On-line version ISSN 1753-5387
Print version ISSN 0256-4718

JLS vol.38 n.2 Pretoria  2022

http://dx.doi.org/10.25159/1753-5387/10688 

BOOK REVIEW

 

Eliot and Beckett's Low Modernism: Humility and Humiliation, by Rick de Villiers

 

 

Mike Marais

Rhodes University, South Africa m.marais@ru.ac.za https://orcid.org/0000-0001-6794-3976

 

 

Edinburgh University Press. 2021. pp. 264.
ISBN: 978 1 4744 7903 5

Rick de Villiers's principal contention in Eliot and Beckett's Low Modernism: Humility and Humiliation is that the work of both these writers evinces a concern with suffering and one of its possible effects, that is, "the extinction of personality" (2). For this reason, he begins his argument with a discussion of the ambivalent relation of humiliation to humility. In its secular, post-Enlightenment guise, humility is associated with humanist and rationalist notions of individual autonomy, the preservation of human dignity, progress, perfectability, and the betterment of society. So, although humility, in the context of the Enlightenment project's emancipatory narrative, is premised on a recognition of the individual' s shortcomings and of universal limitations, it asserts "with equal force the inherent dignity of each individual" (11). From this perspective, humility cannot but eschew humiliation, which is aligned with a divestiture of human dignity and an erosion of notions of progress and human upliftment. What De Villiers shows, however, is that humility and humiliation were once closely affined, with the latter designating the personal act of self-abasement rather than the interpersonal act of degrading another person. Moreover, a corollary of humility, in this Christian tradition, is self-knowledge, which is understood to mean not only knowledge of one's own weaknesses, but also of human fallibility. Indeed, it is the latter which inspires a negative self-regard and, with it, self-forgetfulness and self-lowering. In this connection, De Villiers cites Simone Weil's reflection that "Once we have understood that we are nothing, the object of all of our efforts is to become nothing" (15). When humility and humiliation are aligned, knowledge translates into self-sacrifice.
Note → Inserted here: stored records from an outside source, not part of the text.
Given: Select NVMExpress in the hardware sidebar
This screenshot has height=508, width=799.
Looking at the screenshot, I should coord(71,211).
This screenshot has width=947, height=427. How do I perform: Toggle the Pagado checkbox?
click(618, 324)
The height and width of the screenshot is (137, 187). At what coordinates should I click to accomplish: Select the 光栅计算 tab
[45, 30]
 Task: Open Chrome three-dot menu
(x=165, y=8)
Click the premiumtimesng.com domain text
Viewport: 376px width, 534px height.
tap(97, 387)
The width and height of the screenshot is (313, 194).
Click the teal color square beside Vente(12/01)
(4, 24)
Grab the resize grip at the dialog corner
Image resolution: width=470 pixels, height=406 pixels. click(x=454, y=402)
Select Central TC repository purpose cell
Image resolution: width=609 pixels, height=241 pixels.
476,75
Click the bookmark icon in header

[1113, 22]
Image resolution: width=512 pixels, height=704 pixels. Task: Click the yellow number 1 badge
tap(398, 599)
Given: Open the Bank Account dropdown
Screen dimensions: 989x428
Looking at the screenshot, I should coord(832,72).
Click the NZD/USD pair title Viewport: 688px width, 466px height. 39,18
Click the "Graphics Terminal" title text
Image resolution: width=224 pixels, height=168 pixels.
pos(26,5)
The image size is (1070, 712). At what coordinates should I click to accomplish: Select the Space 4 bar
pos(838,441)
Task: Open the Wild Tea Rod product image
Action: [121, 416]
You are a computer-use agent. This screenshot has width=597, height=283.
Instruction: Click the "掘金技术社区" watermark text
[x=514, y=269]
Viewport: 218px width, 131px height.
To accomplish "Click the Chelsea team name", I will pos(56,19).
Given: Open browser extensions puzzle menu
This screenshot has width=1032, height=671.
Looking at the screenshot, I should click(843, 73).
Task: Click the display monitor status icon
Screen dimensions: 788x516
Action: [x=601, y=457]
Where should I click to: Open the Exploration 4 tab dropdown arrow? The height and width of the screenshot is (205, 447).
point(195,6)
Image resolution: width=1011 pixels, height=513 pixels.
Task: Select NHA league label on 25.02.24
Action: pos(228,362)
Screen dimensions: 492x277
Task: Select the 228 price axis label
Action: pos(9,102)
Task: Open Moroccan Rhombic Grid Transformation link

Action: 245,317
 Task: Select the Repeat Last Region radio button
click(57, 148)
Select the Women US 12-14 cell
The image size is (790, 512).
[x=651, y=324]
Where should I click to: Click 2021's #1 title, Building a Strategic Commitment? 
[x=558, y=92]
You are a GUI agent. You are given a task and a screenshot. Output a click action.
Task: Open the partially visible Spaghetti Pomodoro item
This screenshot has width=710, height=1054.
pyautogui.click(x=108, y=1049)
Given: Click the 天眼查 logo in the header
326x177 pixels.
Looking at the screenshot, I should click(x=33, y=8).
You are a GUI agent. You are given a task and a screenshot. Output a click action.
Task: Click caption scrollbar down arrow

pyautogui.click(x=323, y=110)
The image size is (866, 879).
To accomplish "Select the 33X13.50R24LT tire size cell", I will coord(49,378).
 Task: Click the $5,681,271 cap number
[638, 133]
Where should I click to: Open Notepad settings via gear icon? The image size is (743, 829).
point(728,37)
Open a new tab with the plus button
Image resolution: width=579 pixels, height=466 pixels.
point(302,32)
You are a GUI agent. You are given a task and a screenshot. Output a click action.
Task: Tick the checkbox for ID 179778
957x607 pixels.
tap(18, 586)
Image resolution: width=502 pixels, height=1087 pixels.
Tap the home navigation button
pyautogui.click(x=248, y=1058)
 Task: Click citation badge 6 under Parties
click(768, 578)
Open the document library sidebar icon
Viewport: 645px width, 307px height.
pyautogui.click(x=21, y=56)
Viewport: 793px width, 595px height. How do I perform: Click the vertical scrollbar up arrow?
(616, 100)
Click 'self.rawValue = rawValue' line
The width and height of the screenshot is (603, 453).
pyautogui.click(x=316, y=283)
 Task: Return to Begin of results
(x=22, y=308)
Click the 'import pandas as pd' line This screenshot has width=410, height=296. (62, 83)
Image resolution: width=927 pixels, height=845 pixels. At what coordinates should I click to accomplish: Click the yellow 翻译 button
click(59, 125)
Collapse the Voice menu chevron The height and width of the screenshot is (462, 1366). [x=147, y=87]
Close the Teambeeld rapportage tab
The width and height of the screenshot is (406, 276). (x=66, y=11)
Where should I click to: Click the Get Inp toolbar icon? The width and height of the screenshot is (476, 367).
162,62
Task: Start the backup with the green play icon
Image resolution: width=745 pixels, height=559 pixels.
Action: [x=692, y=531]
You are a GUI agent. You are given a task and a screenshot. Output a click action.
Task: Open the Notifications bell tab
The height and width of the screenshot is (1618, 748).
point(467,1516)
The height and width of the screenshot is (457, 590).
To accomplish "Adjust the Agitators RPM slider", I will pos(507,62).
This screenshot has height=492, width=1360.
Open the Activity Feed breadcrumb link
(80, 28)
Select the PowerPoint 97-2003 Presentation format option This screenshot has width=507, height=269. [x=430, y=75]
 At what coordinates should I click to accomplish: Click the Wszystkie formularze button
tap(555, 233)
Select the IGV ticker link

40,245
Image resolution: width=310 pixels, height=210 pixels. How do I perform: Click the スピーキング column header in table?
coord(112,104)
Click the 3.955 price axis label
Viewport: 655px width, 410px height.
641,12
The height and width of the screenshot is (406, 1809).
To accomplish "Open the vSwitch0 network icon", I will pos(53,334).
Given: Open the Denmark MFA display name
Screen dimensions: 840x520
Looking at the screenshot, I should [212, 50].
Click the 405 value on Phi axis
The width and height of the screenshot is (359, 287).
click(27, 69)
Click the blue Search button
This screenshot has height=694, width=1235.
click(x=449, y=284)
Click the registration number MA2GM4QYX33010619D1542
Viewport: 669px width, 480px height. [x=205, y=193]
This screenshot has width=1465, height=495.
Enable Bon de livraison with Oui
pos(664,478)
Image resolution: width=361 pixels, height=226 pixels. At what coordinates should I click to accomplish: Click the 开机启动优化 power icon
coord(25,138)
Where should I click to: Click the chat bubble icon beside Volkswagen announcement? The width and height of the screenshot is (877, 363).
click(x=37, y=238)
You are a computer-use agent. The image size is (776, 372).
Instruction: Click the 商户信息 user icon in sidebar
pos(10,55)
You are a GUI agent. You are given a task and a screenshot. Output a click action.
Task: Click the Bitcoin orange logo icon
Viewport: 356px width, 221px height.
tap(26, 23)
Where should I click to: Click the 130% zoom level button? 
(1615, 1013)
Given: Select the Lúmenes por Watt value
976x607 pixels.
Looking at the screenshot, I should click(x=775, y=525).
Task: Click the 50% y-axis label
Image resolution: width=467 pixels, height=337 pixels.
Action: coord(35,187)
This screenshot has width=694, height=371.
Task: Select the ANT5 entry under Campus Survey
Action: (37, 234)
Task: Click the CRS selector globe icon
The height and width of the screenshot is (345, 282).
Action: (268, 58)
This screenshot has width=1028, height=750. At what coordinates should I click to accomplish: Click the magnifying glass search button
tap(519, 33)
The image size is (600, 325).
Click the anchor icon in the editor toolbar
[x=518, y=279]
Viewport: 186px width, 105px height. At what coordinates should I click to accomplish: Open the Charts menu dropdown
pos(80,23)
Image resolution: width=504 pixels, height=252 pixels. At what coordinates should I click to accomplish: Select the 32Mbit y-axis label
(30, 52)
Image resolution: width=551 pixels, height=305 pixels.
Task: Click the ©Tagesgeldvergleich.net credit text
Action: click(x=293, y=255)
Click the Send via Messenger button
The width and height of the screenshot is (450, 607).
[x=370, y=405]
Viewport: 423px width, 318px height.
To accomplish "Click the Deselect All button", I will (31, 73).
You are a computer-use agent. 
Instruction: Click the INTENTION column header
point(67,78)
De Villiers examines Beckett's and Eliot's preoccupation with humility and self-lowering in their writing in the context of this theological tradition, which deems humility a constitutive aspect of subjectivity. Clearly, their concern with humility and humiliation places both these writers at variance with the rational humanist conception of individual autonomy and perfectability. At various points in the study, De Villiers deals with Eliot's aversion to humanism, which establishes itself as an alternative to religion, denigrates the supernatural, esteems the notion of progress and human perfectability, and, in its privileging of rationality, establishes "man" as the measure of all things (11-12). In a related vein, he focuses on Beckett's espousal of a form of negative capability, a humanistic quietism. While linked, the two writers' respective understandings of humility and its relation to humiliation differ. For Eliot, humility entails an acceptance of one's place in the divine scheme of things, whereas, for Beckett, it involves an acceptance of the humiliation attendant on the radical imperfection and weakness of the human condition, which is characterised by endemic suffering and can never be transcended. In its latter conception, humility equates with the quietism of negative capability (13).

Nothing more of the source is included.